-- Text segment --
Effect of particle polydispersity on the irreversible adsorption of fine particles on patterned substrates

TL;DR

This study uses Monte Carlo simulations to analyze how particle size variation influences the irreversible adsorption of polydisperse particles on patterned substrates, revealing size-dependent phase behavior and preferential adsorption of smaller particles.

Contribution

It extends previous models by incorporating size dispersion effects into the adsorption process on patterned substrates, highlighting the role of particle size extremes in phase transitions.

Findings

Transition depends on largest and smallest particle sizes

Coverage varies non-monotonically with cell size

Smaller particles preferentially adsorb at high polydispersity

Abstract

We performed extensive Monte Carlo simulations of the irreversible adsorption of polydispersed disks inside the cells of a patterned substrate. The model captures relevant features of the irreversible adsorption of spherical colloidal particles on patterned substrates. The pattern consists of (equal) square cells, where adsorption can take place, centered at the vertices of a square lattice. Two independent, dimensionless parameters are required to control the geometry of the pattern, namely, the cell size and cell-cell distance, measured in terms of the average particle diameter. However, to describe the phase diagram, two additional dimensionless parameters, the minimum and maximum particle radii are also required. We find that the transition between any two adjacent regions of the phase diagram solely depends on the largest and smallest particle sizes, but not on the shape of the distribution function of the radii. We consider size dispersions up-to 20% of the average radius using a physically motivated truncated Gaussian-size distribution, and focus on the regime where adsorbing particles do not interact with those previously adsorbed on neighboring cells to characterize the jammed state structure. The study generalizes previous exact relations on monodisperse particles to account for size dispersion. Due to the presence of the pattern, the coverage shows a non-monotonic dependence on the cell size. The pattern also affects the radius of adsorbed particles, where one observes preferential adsorption of smaller radii particularly at high polydispersity.

-- Stored data --
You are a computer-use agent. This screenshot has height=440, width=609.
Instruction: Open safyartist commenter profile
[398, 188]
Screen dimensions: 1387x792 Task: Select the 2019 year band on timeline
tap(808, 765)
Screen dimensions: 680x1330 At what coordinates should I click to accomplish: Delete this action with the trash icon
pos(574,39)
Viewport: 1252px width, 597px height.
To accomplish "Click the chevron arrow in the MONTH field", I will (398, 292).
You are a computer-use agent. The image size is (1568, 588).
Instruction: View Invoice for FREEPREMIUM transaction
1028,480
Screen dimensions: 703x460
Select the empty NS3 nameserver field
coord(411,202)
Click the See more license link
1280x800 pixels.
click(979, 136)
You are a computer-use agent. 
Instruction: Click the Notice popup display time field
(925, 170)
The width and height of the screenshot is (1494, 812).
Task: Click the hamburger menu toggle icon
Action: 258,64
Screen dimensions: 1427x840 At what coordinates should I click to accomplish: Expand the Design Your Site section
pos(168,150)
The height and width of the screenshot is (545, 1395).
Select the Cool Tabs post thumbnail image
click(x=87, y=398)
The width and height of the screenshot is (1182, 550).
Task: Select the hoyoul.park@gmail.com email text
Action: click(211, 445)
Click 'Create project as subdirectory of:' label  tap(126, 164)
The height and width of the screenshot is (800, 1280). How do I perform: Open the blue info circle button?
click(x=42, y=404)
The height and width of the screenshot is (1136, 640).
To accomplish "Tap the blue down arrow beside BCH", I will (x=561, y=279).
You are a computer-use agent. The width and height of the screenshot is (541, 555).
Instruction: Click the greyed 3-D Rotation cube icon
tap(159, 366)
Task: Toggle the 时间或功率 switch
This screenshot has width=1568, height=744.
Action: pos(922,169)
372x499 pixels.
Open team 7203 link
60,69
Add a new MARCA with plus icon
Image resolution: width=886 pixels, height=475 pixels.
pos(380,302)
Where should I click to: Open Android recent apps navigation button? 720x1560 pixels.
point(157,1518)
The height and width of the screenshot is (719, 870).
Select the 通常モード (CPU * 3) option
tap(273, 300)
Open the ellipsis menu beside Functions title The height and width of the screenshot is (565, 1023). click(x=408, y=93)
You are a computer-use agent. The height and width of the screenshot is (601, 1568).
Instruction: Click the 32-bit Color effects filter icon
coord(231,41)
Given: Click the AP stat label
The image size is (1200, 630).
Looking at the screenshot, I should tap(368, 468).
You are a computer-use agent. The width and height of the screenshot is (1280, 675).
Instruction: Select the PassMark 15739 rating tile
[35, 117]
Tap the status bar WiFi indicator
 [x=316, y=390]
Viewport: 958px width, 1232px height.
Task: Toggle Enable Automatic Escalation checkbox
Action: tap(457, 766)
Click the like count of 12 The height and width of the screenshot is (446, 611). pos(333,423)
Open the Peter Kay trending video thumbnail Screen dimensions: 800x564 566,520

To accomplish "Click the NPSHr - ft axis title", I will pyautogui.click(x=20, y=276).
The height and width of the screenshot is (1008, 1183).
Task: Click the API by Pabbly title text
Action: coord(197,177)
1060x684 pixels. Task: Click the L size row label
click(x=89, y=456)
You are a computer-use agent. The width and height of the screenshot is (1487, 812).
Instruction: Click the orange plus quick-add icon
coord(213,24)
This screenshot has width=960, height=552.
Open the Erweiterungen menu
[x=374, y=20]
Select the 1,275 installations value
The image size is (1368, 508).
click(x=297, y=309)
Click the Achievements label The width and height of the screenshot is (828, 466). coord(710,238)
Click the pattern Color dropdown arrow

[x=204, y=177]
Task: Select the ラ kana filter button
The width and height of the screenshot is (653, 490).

-- Work instructions --
1 > In the particle adsorption text, up to what size dispersion does the study consider?
2 > Copy everything in the particle adsorption text from "Contribution" down to "in phase transitions.", word for word.
The items have no connection to the particle adsorption text.

-- Solutions to the problems --
1 > Size dispersions up to 20% of the average radius.

2 >
Contribution

It extends previous models by incorporating size dispersion effects into the adsorption process on patterned substrates, highlighting the role of particle size extremes in phase transitions.